Exercise aim:
Arrange every line of the entries below into a Markdown table with two columns, Row and Line. Number each row and leave out blank lines.

Input data:
+++

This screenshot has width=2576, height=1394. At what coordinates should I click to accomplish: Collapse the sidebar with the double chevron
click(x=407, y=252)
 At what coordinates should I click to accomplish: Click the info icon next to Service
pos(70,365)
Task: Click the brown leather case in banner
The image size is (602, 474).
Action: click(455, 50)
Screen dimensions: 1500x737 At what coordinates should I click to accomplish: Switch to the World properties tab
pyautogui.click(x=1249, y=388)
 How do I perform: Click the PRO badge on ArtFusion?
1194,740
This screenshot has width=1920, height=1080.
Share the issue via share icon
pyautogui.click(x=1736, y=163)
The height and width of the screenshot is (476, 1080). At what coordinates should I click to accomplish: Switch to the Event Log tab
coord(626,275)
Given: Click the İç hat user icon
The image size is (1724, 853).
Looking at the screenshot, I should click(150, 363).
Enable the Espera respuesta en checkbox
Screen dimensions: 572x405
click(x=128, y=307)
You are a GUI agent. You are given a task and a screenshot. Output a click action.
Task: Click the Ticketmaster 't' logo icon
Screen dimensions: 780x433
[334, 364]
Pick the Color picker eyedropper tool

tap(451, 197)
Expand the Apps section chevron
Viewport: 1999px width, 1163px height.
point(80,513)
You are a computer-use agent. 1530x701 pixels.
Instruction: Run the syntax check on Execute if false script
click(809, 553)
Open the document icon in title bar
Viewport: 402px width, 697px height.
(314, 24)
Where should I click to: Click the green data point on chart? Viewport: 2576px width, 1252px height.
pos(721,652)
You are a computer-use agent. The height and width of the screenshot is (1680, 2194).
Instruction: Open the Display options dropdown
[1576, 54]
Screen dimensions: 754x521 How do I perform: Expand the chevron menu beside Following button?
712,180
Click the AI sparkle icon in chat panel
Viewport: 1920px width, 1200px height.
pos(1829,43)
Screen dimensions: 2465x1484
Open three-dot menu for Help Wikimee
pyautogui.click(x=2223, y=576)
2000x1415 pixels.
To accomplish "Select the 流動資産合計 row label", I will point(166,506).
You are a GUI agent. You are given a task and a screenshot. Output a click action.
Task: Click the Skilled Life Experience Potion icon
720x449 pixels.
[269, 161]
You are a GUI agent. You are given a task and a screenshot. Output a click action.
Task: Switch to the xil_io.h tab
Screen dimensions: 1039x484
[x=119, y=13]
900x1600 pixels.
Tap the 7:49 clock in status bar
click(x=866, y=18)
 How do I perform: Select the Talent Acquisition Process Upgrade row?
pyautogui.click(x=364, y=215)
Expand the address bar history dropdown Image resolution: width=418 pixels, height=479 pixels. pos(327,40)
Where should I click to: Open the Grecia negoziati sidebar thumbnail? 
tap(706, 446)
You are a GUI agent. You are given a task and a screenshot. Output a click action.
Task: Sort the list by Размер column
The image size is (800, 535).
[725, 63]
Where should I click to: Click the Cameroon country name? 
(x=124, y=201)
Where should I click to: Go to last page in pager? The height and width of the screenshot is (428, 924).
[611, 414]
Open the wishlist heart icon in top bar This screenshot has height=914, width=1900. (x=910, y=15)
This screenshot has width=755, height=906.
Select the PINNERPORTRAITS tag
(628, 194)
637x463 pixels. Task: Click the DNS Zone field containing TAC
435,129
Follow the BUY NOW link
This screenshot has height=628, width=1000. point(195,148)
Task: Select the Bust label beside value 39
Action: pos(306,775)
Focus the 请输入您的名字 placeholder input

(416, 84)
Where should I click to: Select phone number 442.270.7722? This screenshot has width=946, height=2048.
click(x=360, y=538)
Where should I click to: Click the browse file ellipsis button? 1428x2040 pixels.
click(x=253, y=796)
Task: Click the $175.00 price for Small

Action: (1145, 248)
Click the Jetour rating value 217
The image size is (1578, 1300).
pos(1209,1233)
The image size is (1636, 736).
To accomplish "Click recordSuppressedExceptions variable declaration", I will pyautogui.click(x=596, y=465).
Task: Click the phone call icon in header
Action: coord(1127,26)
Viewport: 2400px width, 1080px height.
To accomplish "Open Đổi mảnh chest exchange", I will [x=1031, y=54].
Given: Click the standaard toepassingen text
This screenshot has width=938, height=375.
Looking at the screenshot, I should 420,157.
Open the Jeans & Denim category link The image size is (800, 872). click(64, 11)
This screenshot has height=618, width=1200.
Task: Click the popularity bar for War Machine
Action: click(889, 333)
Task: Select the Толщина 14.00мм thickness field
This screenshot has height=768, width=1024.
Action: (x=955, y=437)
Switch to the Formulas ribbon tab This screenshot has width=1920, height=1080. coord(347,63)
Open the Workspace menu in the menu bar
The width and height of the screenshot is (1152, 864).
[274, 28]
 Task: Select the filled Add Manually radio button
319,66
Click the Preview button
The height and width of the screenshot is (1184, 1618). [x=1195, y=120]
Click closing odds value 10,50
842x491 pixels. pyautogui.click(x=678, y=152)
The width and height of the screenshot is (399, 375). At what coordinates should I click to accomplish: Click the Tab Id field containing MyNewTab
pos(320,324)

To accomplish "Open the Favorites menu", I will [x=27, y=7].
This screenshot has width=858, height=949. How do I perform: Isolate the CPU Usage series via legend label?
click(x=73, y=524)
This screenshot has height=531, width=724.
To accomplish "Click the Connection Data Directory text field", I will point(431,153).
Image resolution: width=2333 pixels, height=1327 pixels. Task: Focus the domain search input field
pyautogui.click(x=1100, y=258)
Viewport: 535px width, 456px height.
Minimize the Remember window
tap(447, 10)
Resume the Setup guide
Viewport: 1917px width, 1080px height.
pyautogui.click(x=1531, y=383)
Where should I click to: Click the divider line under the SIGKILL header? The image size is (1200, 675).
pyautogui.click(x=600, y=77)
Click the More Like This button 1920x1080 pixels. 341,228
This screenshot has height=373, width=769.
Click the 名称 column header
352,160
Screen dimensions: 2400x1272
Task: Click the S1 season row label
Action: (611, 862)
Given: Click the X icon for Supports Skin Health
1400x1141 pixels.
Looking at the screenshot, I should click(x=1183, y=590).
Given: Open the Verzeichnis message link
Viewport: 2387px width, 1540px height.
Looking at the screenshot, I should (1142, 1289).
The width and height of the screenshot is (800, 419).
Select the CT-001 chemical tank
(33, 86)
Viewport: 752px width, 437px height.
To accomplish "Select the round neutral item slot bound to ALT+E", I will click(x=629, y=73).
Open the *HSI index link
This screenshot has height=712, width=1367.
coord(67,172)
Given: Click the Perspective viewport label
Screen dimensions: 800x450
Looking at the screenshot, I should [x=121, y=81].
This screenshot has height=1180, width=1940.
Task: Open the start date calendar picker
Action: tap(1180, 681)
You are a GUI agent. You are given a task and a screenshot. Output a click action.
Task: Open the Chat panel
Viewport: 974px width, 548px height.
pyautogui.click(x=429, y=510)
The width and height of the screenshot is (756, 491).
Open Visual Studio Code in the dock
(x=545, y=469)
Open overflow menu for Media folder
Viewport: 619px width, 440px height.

+++

Reply to the task:
| Row | Line |
|---|---|
| 1 | This screenshot has width=2576, height=1394. At what coordinates should I click to accomplish: Collapse the sidebar with the double chevron |
| 2 | click(x=407, y=252) |
| 3 |  At what coordinates should I click to accomplish: Click the info icon next to Service |
| 4 | pos(70,365) |
| 5 | Task: Click the brown leather case in banner |
| 6 | The image size is (602, 474). |
| 7 | Action: click(455, 50) |
| 8 | Screen dimensions: 1500x737 At what coordinates should I click to accomplish: Switch to the World properties tab |
| 9 | pyautogui.click(x=1249, y=388) |
| 10 |  How do I perform: Click the PRO badge on ArtFusion? |
| 11 | 1194,740 |
| 12 | This screenshot has width=1920, height=1080. |
| 13 | Share the issue via share icon |
| 14 | pyautogui.click(x=1736, y=163) |
| 15 | The height and width of the screenshot is (476, 1080). At what coordinates should I click to accomplish: Switch to the Event Log tab |
| 16 | coord(626,275) |
| 17 | Given: Click the İç hat user icon |
| 18 | The image size is (1724, 853). |
| 19 | Looking at the screenshot, I should click(150, 363). |
| 20 | Enable the Espera respuesta en checkbox |
| 21 | Screen dimensions: 572x405 |
| 22 | click(x=128, y=307) |
| 23 | You are a GUI agent. You are given a task and a screenshot. Output a click action. |
| 24 | Task: Click the Ticketmaster 't' logo icon |
| 25 | Screen dimensions: 780x433 |
| 26 | [334, 364] |
| 27 | Pick the Color picker eyedropper tool |
| 28 | tap(451, 197) |
| 29 | Expand the Apps section chevron |
| 30 | Viewport: 1999px width, 1163px height. |
| 31 | point(80,513) |
| 32 | You are a computer-use agent. 1530x701 pixels. |
| 33 | Instruction: Run the syntax check on Execute if false script |
| 34 | click(809, 553) |
| 35 | Open the document icon in title bar |
| 36 | Viewport: 402px width, 697px height. |
| 37 | (314, 24) |
| 38 | Where should I click to: Click the green data point on chart? Viewport: 2576px width, 1252px height. |
| 39 | pos(721,652) |
| 40 | You are a computer-use agent. The height and width of the screenshot is (1680, 2194). |
| 41 | Instruction: Open the Display options dropdown |
| 42 | [1576, 54] |
| 43 | Screen dimensions: 754x521 How do I perform: Expand the chevron menu beside Following button? |
| 44 | 712,180 |
| 45 | Click the AI sparkle icon in chat panel |
| 46 | Viewport: 1920px width, 1200px height. |
| 47 | pos(1829,43) |
| 48 | Screen dimensions: 2465x1484 |
| 49 | Open three-dot menu for Help Wikimee |
| 50 | pyautogui.click(x=2223, y=576) |
| 51 | 2000x1415 pixels. |
| 52 | To accomplish "Select the 流動資産合計 row label", I will point(166,506). |
| 53 | You are a GUI agent. You are given a task and a screenshot. Output a click action. |
| 54 | Task: Click the Skilled Life Experience Potion icon |
| 55 | 720x449 pixels. |
| 56 | [269, 161] |
| 57 | You are a GUI agent. You are given a task and a screenshot. Output a click action. |
| 58 | Task: Switch to the xil_io.h tab |
| 59 | Screen dimensions: 1039x484 |
| 60 | [x=119, y=13] |
| 61 | 900x1600 pixels. |
| 62 | Tap the 7:49 clock in status bar |
| 63 | click(x=866, y=18) |
| 64 |  How do I perform: Select the Talent Acquisition Process Upgrade row? |
| 65 | pyautogui.click(x=364, y=215) |
| 66 | Expand the address bar history dropdown Image resolution: width=418 pixels, height=479 pixels. pos(327,40) |
| 67 | Where should I click to: Open the Grecia negoziati sidebar thumbnail?  |
| 68 | tap(706, 446) |
| 69 | You are a GUI agent. You are given a task and a screenshot. Output a click action. |
| 70 | Task: Sort the list by Размер column |
| 71 | The image size is (800, 535). |
| 72 | [725, 63] |
| 73 | Where should I click to: Click the Cameroon country name?  |
| 74 | (x=124, y=201) |
| 75 | Where should I click to: Go to last page in pager? The height and width of the screenshot is (428, 924). |
| 76 | [611, 414] |
| 77 | Open the wishlist heart icon in top bar This screenshot has height=914, width=1900. (x=910, y=15) |
| 78 | This screenshot has width=755, height=906. |
| 79 | Select the PINNERPORTRAITS tag |
| 80 | (628, 194) |
| 81 | 637x463 pixels. Task: Click the DNS Zone field containing TAC |
| 82 | 435,129 |
| 83 | Follow the BUY NOW link |
| 84 | This screenshot has height=628, width=1000. point(195,148) |
| 85 | Task: Select the Bust label beside value 39 |
| 86 | Action: pos(306,775) |
| 87 | Focus the 请输入您的名字 placeholder input |
| 88 | (416, 84) |
| 89 | Where should I click to: Select phone number 442.270.7722? This screenshot has width=946, height=2048. |
| 90 | click(x=360, y=538) |
| 91 | Where should I click to: Click the browse file ellipsis button? 1428x2040 pixels. |
| 92 | click(x=253, y=796) |
| 93 | Task: Click the $175.00 price for Small |
| 94 | Action: (1145, 248) |
| 95 | Click the Jetour rating value 217 |
| 96 | The image size is (1578, 1300). |
| 97 | pos(1209,1233) |
| 98 | The image size is (1636, 736). |
| 99 | To accomplish "Click recordSuppressedExceptions variable declaration", I will pyautogui.click(x=596, y=465). |
| 100 | Task: Click the phone call icon in header |
| 101 | Action: coord(1127,26) |
| 102 | Viewport: 2400px width, 1080px height. |
| 103 | To accomplish "Open Đổi mảnh chest exchange", I will [x=1031, y=54]. |
| 104 | Given: Click the standaard toepassingen text |
| 105 | This screenshot has width=938, height=375. |
| 106 | Looking at the screenshot, I should 420,157. |
| 107 | Open the Jeans & Denim category link The image size is (800, 872). click(64, 11) |
| 108 | This screenshot has height=618, width=1200. |
| 109 | Task: Click the popularity bar for War Machine |
| 110 | Action: click(889, 333) |
| 111 | Task: Select the Толщина 14.00мм thickness field |
| 112 | This screenshot has height=768, width=1024. |
| 113 | Action: (x=955, y=437) |
| 114 | Switch to the Formulas ribbon tab This screenshot has width=1920, height=1080. coord(347,63) |
| 115 | Open the Workspace menu in the menu bar |
| 116 | The width and height of the screenshot is (1152, 864). |
| 117 | [274, 28] |
| 118 |  Task: Select the filled Add Manually radio button |
| 119 | 319,66 |
| 120 | Click the Preview button |
| 121 | The height and width of the screenshot is (1184, 1618). [x=1195, y=120] |
| 122 | Click closing odds value 10,50 |
| 123 | 842x491 pixels. pyautogui.click(x=678, y=152) |
| 124 | The width and height of the screenshot is (399, 375). At what coordinates should I click to accomplish: Click the Tab Id field containing MyNewTab |
| 125 | pos(320,324) |
| 126 | To accomplish "Open the Favorites menu", I will [x=27, y=7]. |
| 127 | This screenshot has width=858, height=949. How do I perform: Isolate the CPU Usage series via legend label? |
| 128 | click(x=73, y=524) |
| 129 | This screenshot has height=531, width=724. |
| 130 | To accomplish "Click the Connection Data Directory text field", I will point(431,153). |
| 131 | Image resolution: width=2333 pixels, height=1327 pixels. Task: Focus the domain search input field |
| 132 | pyautogui.click(x=1100, y=258) |
| 133 | Viewport: 535px width, 456px height. |
| 134 | Minimize the Remember window |
| 135 | tap(447, 10) |
| 136 | Resume the Setup guide |
| 137 | Viewport: 1917px width, 1080px height. |
| 138 | pyautogui.click(x=1531, y=383) |
| 139 | Where should I click to: Click the divider line under the SIGKILL header? The image size is (1200, 675). |
| 140 | pyautogui.click(x=600, y=77) |
| 141 | Click the More Like This button 1920x1080 pixels. 341,228 |
| 142 | This screenshot has height=373, width=769. |
| 143 | Click the 名称 column header |
| 144 | 352,160 |
| 145 | Screen dimensions: 2400x1272 |
| 146 | Task: Click the S1 season row label |
| 147 | Action: (611, 862) |
| 148 | Given: Click the X icon for Supports Skin Health |
| 149 | 1400x1141 pixels. |
| 150 | Looking at the screenshot, I should click(x=1183, y=590). |
| 151 | Given: Open the Verzeichnis message link |
| 152 | Viewport: 2387px width, 1540px height. |
| 153 | Looking at the screenshot, I should (1142, 1289). |
| 154 | The width and height of the screenshot is (800, 419). |
| 155 | Select the CT-001 chemical tank |
| 156 | (33, 86) |
| 157 | Viewport: 752px width, 437px height. |
| 158 | To accomplish "Select the round neutral item slot bound to ALT+E", I will click(x=629, y=73). |
| 159 | Open the *HSI index link |
| 160 | This screenshot has height=712, width=1367. |
| 161 | coord(67,172) |
| 162 | Given: Click the Perspective viewport label |
| 163 | Screen dimensions: 800x450 |
| 164 | Looking at the screenshot, I should [x=121, y=81]. |
| 165 | This screenshot has height=1180, width=1940. |
| 166 | Task: Open the start date calendar picker |
| 167 | Action: tap(1180, 681) |
| 168 | You are a GUI agent. You are given a task and a screenshot. Output a click action. |
| 169 | Task: Open the Chat panel |
| 170 | Viewport: 974px width, 548px height. |
| 171 | pyautogui.click(x=429, y=510) |
| 172 | The width and height of the screenshot is (756, 491). |
| 173 | Open Visual Studio Code in the dock |
| 174 | (x=545, y=469) |
| 175 | Open overflow menu for Media folder |
| 176 | Viewport: 619px width, 440px height. |